**Dataset**
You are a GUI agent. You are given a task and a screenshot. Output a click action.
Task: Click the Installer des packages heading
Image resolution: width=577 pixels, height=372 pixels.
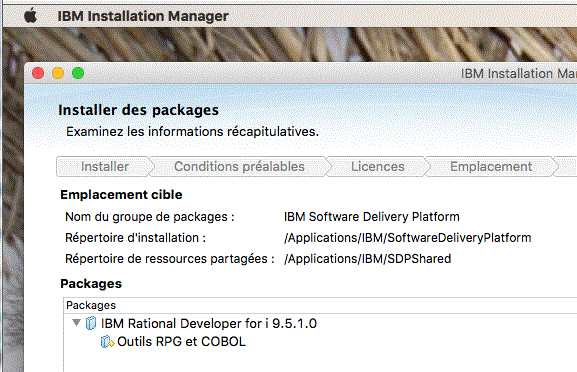[x=138, y=110]
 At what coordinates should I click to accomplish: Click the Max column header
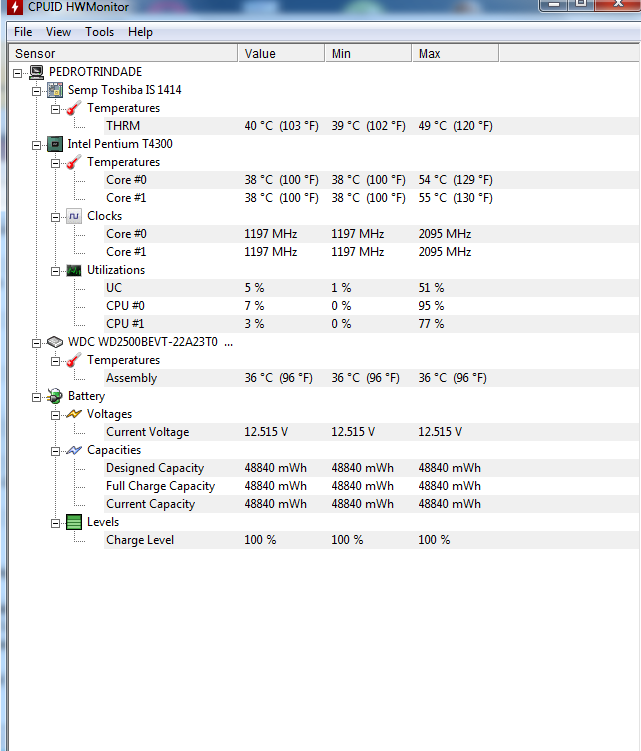[x=455, y=54]
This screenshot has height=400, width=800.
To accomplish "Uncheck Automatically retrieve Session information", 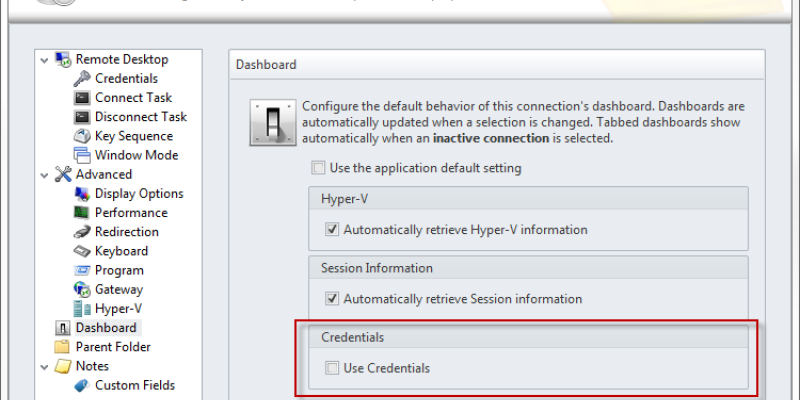I will click(x=332, y=299).
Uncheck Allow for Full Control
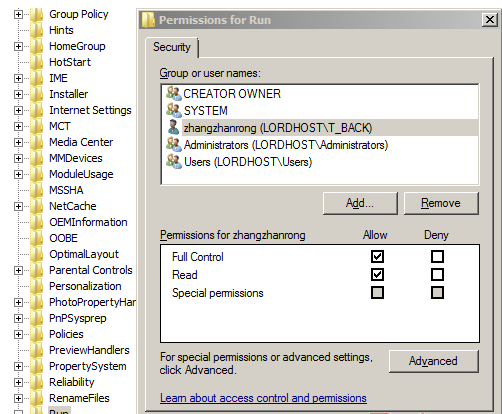This screenshot has width=502, height=414. pos(377,257)
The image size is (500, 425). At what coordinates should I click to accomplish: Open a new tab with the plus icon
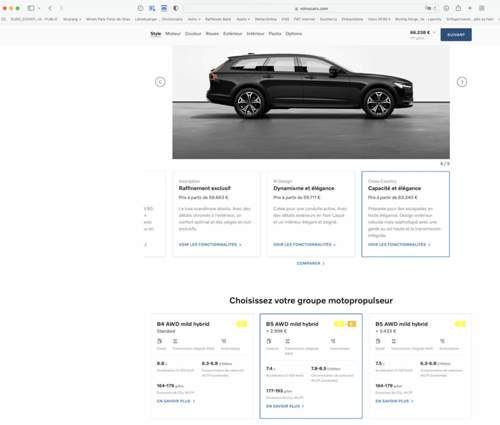coord(470,8)
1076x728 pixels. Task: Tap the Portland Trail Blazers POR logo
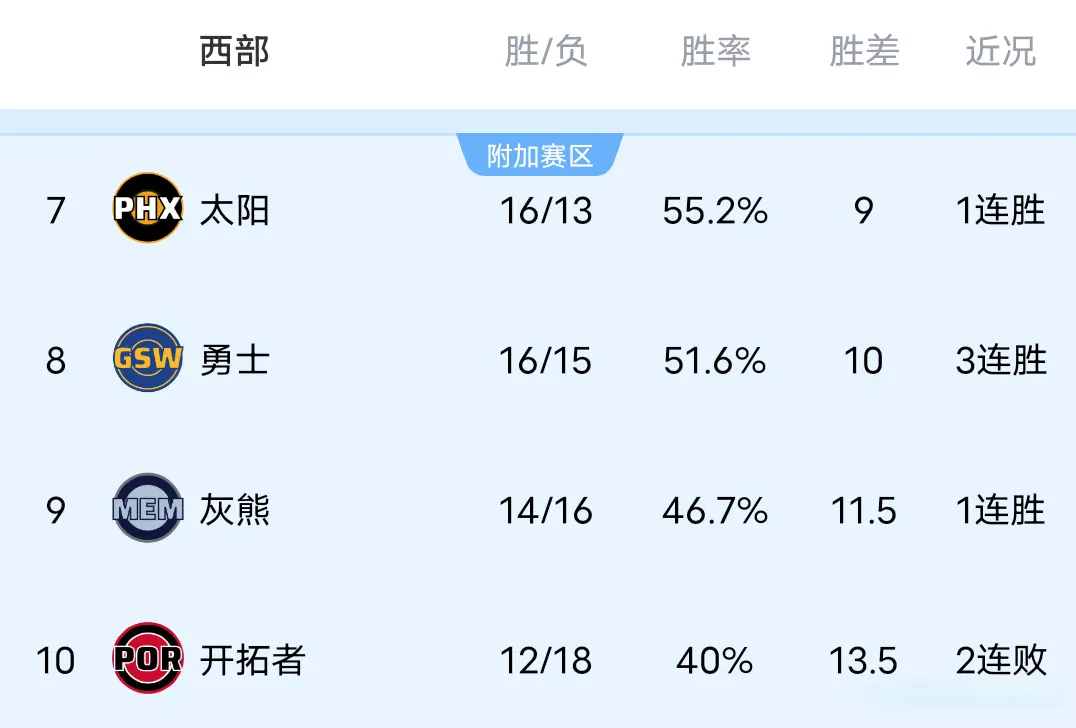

**Problem statement**
Nothing but the lines from the line holding "Uncheck Allow for Full Control" through the last line of the entries above is to be reproduced, exactly and without pictures.

**Finished exercise**
Uncheck Allow for Full Control
This screenshot has width=502, height=414. pos(377,257)
The image size is (500, 425). At what coordinates should I click to accomplish: Open a new tab with the plus icon
coord(470,8)
1076x728 pixels. Task: Tap the Portland Trail Blazers POR logo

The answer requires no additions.